(Some records)
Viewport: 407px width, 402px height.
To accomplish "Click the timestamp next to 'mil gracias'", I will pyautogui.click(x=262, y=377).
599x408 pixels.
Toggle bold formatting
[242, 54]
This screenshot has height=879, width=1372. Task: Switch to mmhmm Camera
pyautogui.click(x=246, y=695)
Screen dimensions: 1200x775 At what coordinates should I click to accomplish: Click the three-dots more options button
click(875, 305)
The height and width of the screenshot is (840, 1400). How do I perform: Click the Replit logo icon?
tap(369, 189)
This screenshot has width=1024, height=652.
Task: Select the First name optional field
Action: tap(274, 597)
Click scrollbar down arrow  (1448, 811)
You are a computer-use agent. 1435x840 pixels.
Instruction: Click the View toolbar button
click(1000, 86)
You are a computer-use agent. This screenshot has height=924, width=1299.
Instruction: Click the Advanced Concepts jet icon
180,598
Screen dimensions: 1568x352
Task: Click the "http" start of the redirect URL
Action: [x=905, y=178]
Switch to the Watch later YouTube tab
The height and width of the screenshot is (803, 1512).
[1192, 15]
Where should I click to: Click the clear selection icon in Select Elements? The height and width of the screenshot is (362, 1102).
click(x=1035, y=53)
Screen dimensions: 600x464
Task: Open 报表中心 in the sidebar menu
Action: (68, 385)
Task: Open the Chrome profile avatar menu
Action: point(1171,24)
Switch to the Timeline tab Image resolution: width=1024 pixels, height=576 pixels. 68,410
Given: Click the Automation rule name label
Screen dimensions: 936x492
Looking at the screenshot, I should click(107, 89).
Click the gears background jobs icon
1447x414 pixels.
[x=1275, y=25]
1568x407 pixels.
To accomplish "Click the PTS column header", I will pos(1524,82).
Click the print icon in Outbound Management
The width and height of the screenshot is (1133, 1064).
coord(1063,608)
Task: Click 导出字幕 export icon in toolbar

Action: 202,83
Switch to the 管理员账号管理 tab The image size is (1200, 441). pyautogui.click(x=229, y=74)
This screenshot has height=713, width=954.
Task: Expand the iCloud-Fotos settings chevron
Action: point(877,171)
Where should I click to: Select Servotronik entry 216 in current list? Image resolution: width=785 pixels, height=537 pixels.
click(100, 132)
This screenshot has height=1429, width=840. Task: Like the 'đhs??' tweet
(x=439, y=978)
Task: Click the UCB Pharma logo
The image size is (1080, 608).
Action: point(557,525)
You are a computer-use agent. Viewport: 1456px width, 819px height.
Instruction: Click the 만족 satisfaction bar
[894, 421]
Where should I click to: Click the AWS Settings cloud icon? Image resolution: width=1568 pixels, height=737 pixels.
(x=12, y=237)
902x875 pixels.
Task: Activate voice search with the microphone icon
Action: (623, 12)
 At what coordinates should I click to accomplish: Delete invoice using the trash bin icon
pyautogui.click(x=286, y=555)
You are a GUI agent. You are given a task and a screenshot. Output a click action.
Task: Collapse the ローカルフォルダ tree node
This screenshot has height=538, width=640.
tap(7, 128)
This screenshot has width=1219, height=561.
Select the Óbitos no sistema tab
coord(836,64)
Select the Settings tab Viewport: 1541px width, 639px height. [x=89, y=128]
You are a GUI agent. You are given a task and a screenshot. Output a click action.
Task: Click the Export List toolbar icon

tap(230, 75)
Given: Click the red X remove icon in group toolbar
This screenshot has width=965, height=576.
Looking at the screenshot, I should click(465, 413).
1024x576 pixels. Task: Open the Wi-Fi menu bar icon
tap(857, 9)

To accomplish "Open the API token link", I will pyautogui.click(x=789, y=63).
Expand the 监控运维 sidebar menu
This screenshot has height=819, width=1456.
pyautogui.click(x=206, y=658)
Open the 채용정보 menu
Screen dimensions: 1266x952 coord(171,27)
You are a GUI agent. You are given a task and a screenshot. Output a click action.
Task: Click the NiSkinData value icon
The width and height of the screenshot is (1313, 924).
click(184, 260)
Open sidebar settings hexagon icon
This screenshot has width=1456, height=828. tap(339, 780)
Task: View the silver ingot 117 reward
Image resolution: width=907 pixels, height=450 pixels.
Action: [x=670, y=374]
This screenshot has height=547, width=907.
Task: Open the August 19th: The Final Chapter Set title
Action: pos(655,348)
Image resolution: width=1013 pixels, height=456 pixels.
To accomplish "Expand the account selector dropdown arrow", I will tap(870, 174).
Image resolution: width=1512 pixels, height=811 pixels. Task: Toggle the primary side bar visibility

◆ Set task:
Quote all of the material above word for word, leaving out no line.

◆ Full solution:
Viewport: 407px width, 402px height.
To accomplish "Click the timestamp next to 'mil gracias'", I will pyautogui.click(x=262, y=377).
599x408 pixels.
Toggle bold formatting
[242, 54]
This screenshot has height=879, width=1372. Task: Switch to mmhmm Camera
pyautogui.click(x=246, y=695)
Screen dimensions: 1200x775 At what coordinates should I click to accomplish: Click the three-dots more options button
click(875, 305)
The height and width of the screenshot is (840, 1400). How do I perform: Click the Replit logo icon?
tap(369, 189)
This screenshot has width=1024, height=652.
Task: Select the First name optional field
Action: tap(274, 597)
Click scrollbar down arrow  (1448, 811)
You are a computer-use agent. 1435x840 pixels.
Instruction: Click the View toolbar button
click(1000, 86)
You are a computer-use agent. This screenshot has height=924, width=1299.
Instruction: Click the Advanced Concepts jet icon
180,598
Screen dimensions: 1568x352
Task: Click the "http" start of the redirect URL
Action: [x=905, y=178]
Switch to the Watch later YouTube tab
The height and width of the screenshot is (803, 1512).
[1192, 15]
Where should I click to: Click the clear selection icon in Select Elements? The height and width of the screenshot is (362, 1102).
click(x=1035, y=53)
Screen dimensions: 600x464
Task: Open 报表中心 in the sidebar menu
Action: (68, 385)
Task: Open the Chrome profile avatar menu
Action: point(1171,24)
Switch to the Timeline tab Image resolution: width=1024 pixels, height=576 pixels. 68,410
Given: Click the Automation rule name label
Screen dimensions: 936x492
Looking at the screenshot, I should click(107, 89).
Click the gears background jobs icon
1447x414 pixels.
[x=1275, y=25]
1568x407 pixels.
To accomplish "Click the PTS column header", I will pos(1524,82).
Click the print icon in Outbound Management
The width and height of the screenshot is (1133, 1064).
coord(1063,608)
Task: Click 导出字幕 export icon in toolbar

Action: 202,83
Switch to the 管理员账号管理 tab The image size is (1200, 441). pyautogui.click(x=229, y=74)
This screenshot has height=713, width=954.
Task: Expand the iCloud-Fotos settings chevron
Action: point(877,171)
Where should I click to: Select Servotronik entry 216 in current list? Image resolution: width=785 pixels, height=537 pixels.
click(100, 132)
This screenshot has height=1429, width=840. Task: Like the 'đhs??' tweet
(x=439, y=978)
Task: Click the UCB Pharma logo
The image size is (1080, 608).
Action: point(557,525)
You are a computer-use agent. Viewport: 1456px width, 819px height.
Instruction: Click the 만족 satisfaction bar
[894, 421]
Where should I click to: Click the AWS Settings cloud icon? Image resolution: width=1568 pixels, height=737 pixels.
(x=12, y=237)
902x875 pixels.
Task: Activate voice search with the microphone icon
Action: (623, 12)
 At what coordinates should I click to accomplish: Delete invoice using the trash bin icon
pyautogui.click(x=286, y=555)
You are a GUI agent. You are given a task and a screenshot. Output a click action.
Task: Collapse the ローカルフォルダ tree node
This screenshot has height=538, width=640.
tap(7, 128)
This screenshot has width=1219, height=561.
Select the Óbitos no sistema tab
coord(836,64)
Select the Settings tab Viewport: 1541px width, 639px height. [x=89, y=128]
You are a GUI agent. You are given a task and a screenshot. Output a click action.
Task: Click the Export List toolbar icon

tap(230, 75)
Given: Click the red X remove icon in group toolbar
This screenshot has width=965, height=576.
Looking at the screenshot, I should click(465, 413).
1024x576 pixels. Task: Open the Wi-Fi menu bar icon
tap(857, 9)

To accomplish "Open the API token link", I will pyautogui.click(x=789, y=63).
Expand the 监控运维 sidebar menu
This screenshot has height=819, width=1456.
pyautogui.click(x=206, y=658)
Open the 채용정보 menu
Screen dimensions: 1266x952 coord(171,27)
You are a GUI agent. You are given a task and a screenshot. Output a click action.
Task: Click the NiSkinData value icon
The width and height of the screenshot is (1313, 924).
click(184, 260)
Open sidebar settings hexagon icon
This screenshot has width=1456, height=828. tap(339, 780)
Task: View the silver ingot 117 reward
Image resolution: width=907 pixels, height=450 pixels.
Action: [x=670, y=374]
This screenshot has height=547, width=907.
Task: Open the August 19th: The Final Chapter Set title
Action: pos(655,348)
Image resolution: width=1013 pixels, height=456 pixels.
To accomplish "Expand the account selector dropdown arrow", I will tap(870, 174).
Image resolution: width=1512 pixels, height=811 pixels. Task: Toggle the primary side bar visibility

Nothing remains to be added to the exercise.